The leader said, "I am familiar with your western custom of granting the condemned a last wish. Before we kill and desecrate you, do you have any last requests?"
 
Dan Rather said,   "Well, I'm a Texan, so I'd like one last bowlful of hot, spicy chili. There's some in my bag."  The leader nodded to an underling, who returned with the chili and untied one hand.  Rather ate it all and said, "Now I can die content."
 
Cokie Roberts said, "I'm a reporter to the end. I want my tape recorder so I can describe the scene here and what's about to happen. Maybe someday someone will hear it and know that I was on the job till the end."  The leader directed an aide to put the tape recorder in front of her, and Roberts dictated some comments.  She then said, "Now I can die happy."
 
The leader turned and said, "And now, Mr.
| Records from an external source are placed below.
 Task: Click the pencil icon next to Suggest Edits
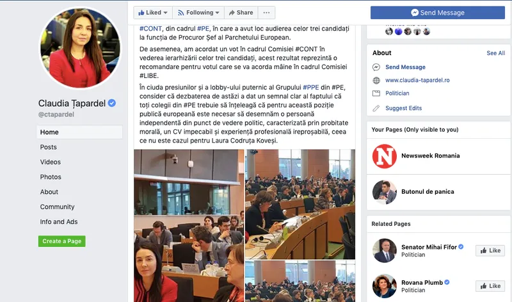click(x=376, y=108)
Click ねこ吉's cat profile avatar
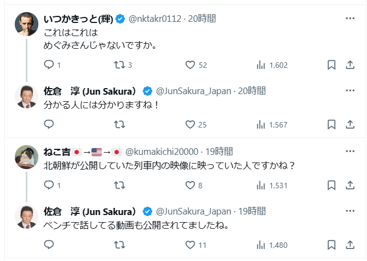This screenshot has width=367, height=261. pos(26,157)
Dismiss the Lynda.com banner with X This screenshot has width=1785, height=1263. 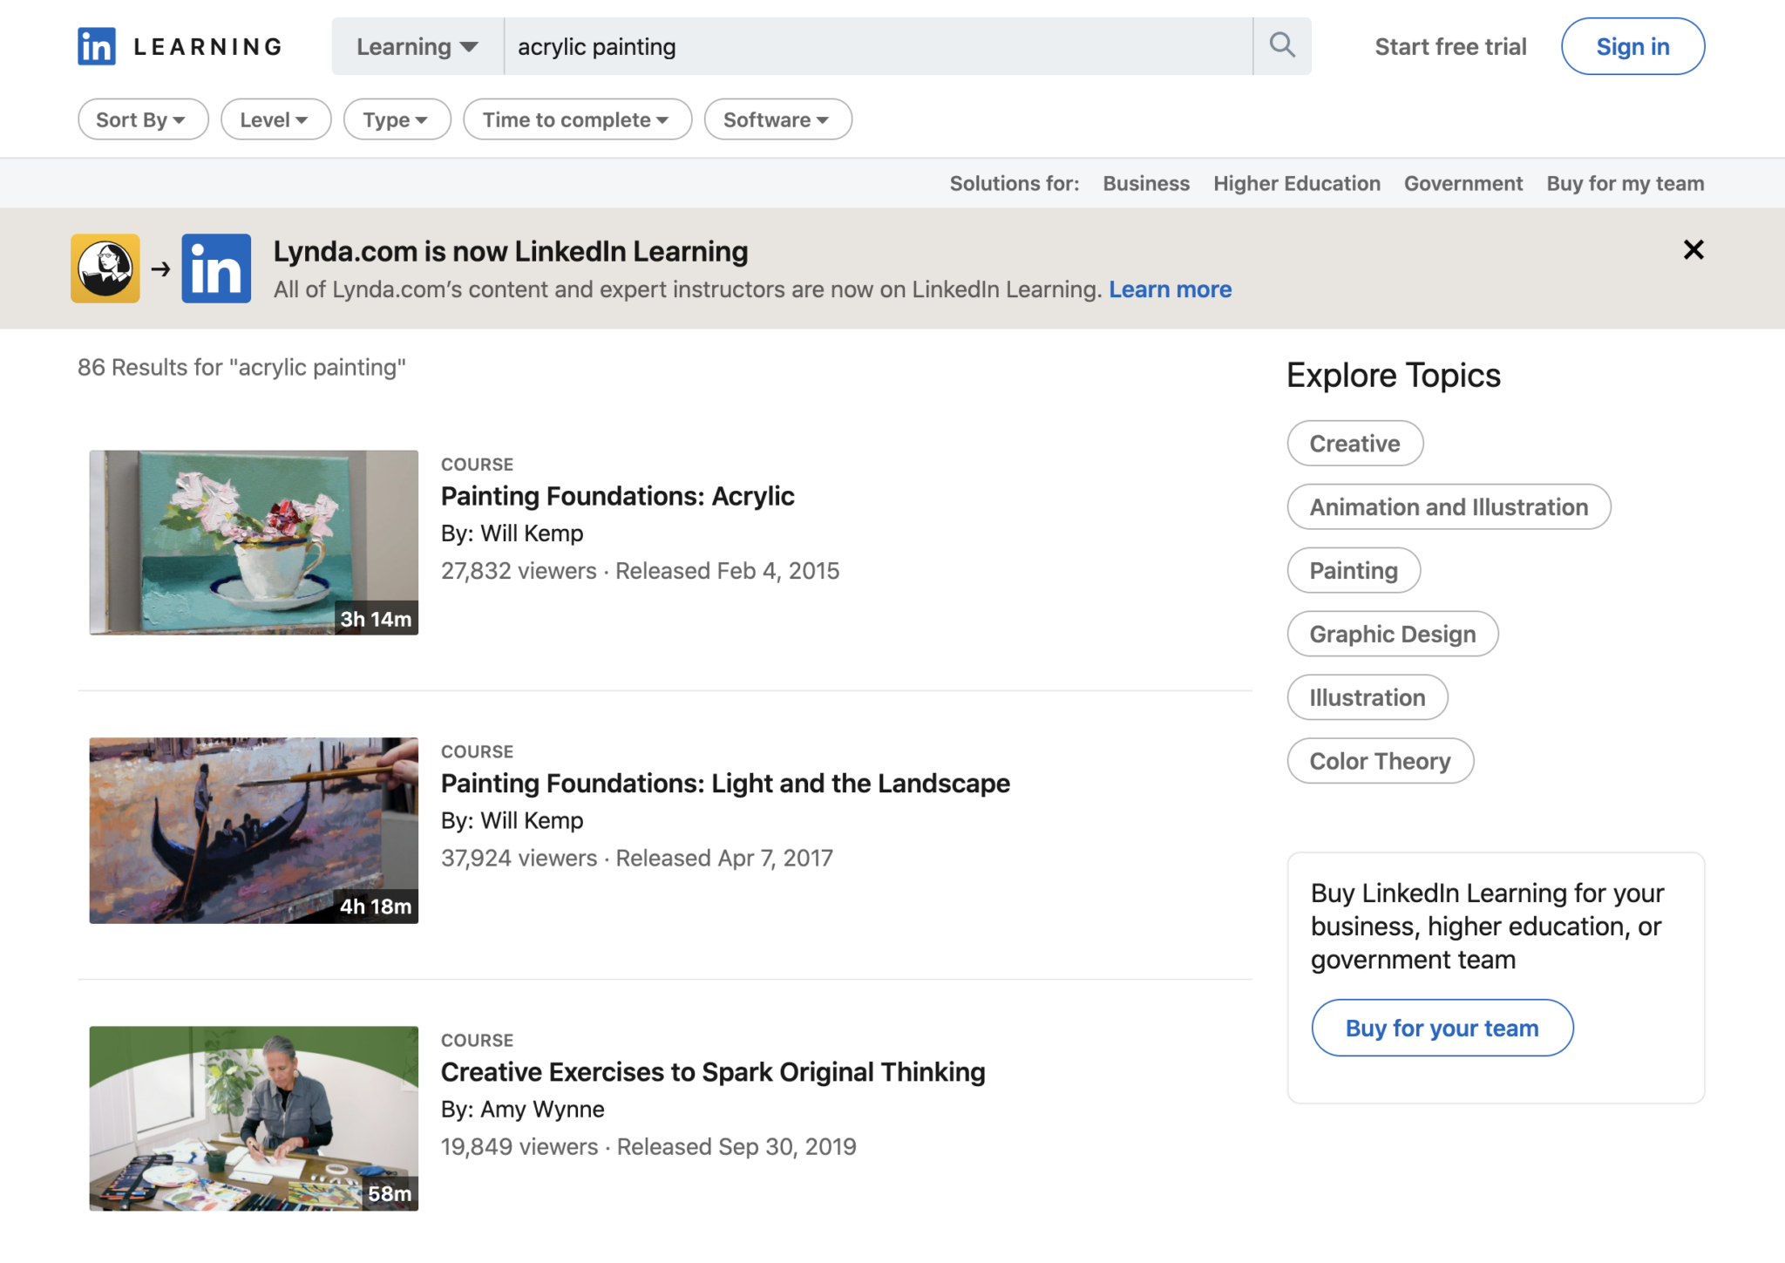(1693, 250)
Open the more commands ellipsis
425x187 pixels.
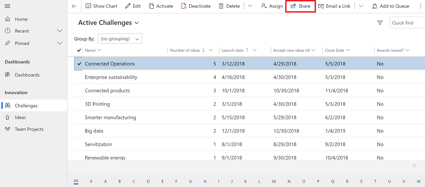[420, 6]
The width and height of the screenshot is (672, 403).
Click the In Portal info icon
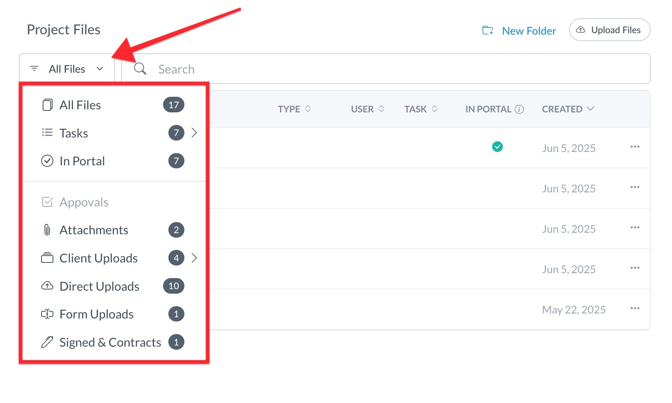point(519,109)
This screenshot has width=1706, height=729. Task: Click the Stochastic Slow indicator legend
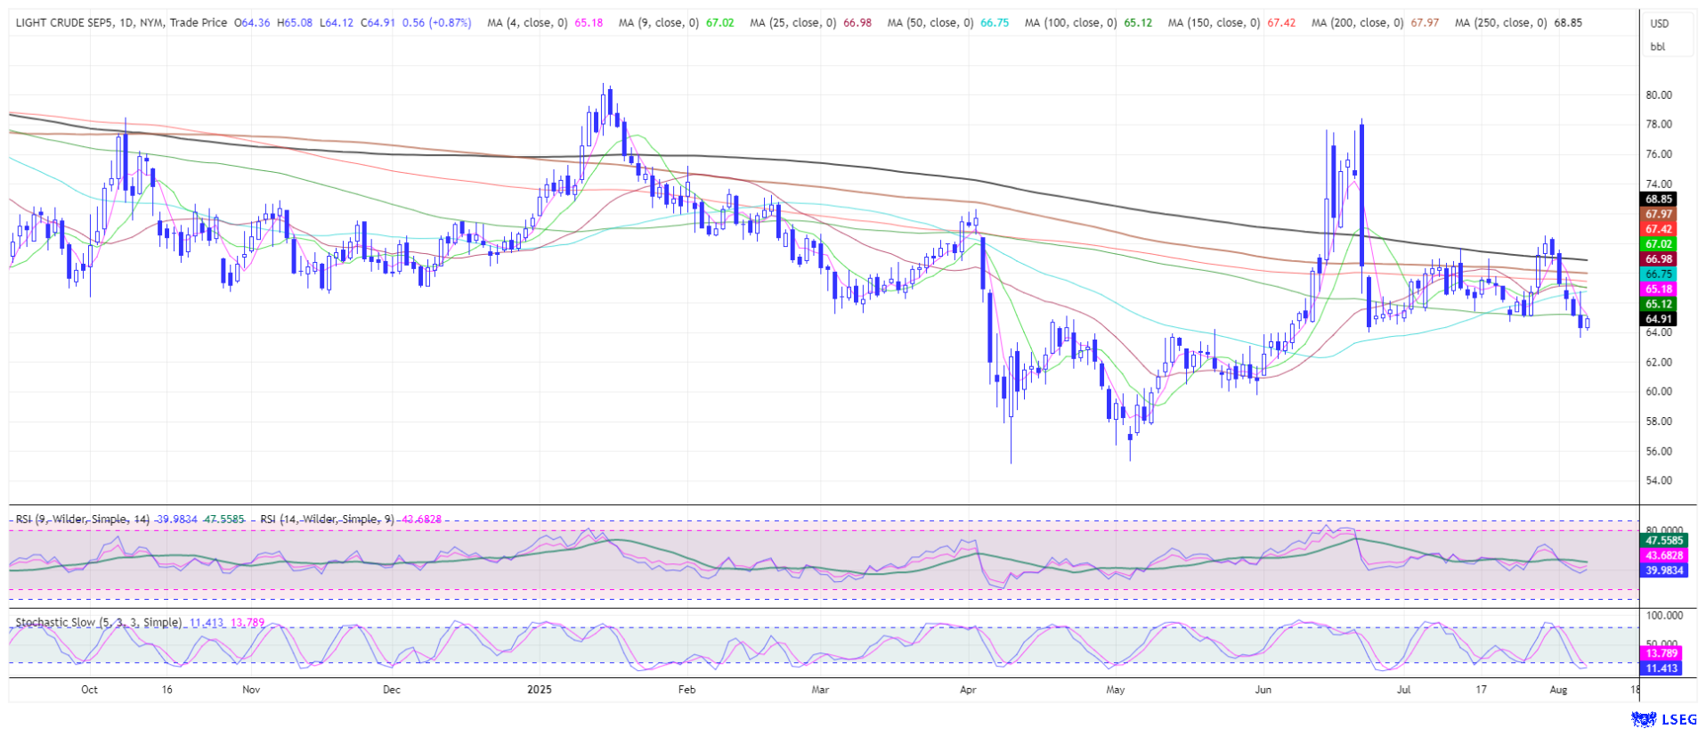[x=98, y=622]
U.S. Marine, what is your final wish?"   "Kick me in the butt," said the Marine. "What?"  asked the leader. "Will you mock us in your last hour?" "No, I'm not kidding. I want you to kick me in the butt," insisted the Marine. So the leader kicked him in the butt. The Marine went sprawling, but rolled to his knees having loosened his bonds, pulled a knife hidden inside his cammies, and flung it at the leader, piercing his heart. In the resulting confusion, he leaped at a captor, grabbed his AK47, and sprayed the guards with gunfire. In a flash, the Iraqis were dead or fleeing for their lives.

As the Marine was untying the others, they asked him, "Why didn't you just shoot them?  Why did you ask them to kick you in the butt?" 
 
"What!?" said the Marine, -- "And have you liberal jerks report that I was the aggressor??"